**Collected data entries**
+-------+
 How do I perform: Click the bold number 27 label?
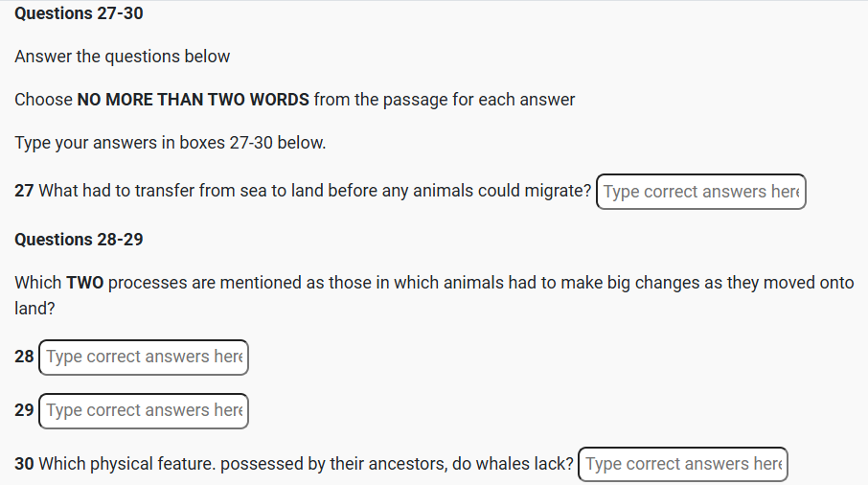(x=24, y=191)
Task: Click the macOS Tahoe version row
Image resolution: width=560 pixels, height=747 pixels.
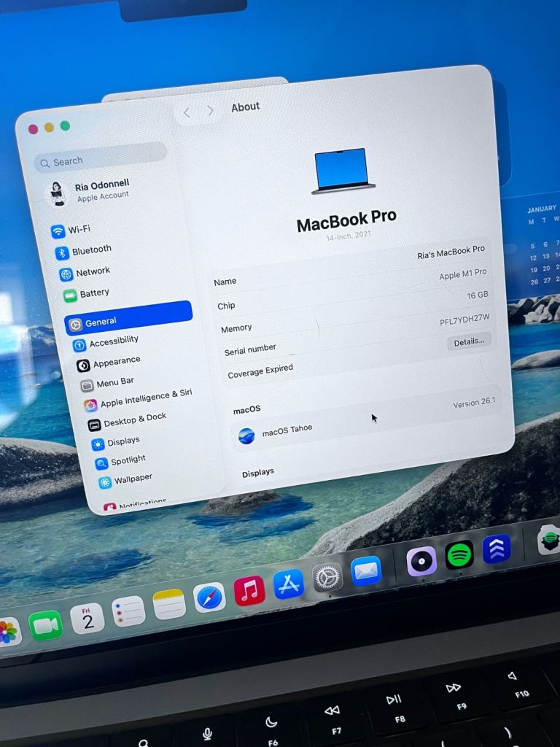Action: [365, 422]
+-------+
Print the records above word for word, omitting any picture they contain.

**RESULT BELOW**
 How do I perform: Click the bold number 27 label?
(x=24, y=191)
Task: Click the macOS Tahoe version row
Image resolution: width=560 pixels, height=747 pixels.
Action: [365, 422]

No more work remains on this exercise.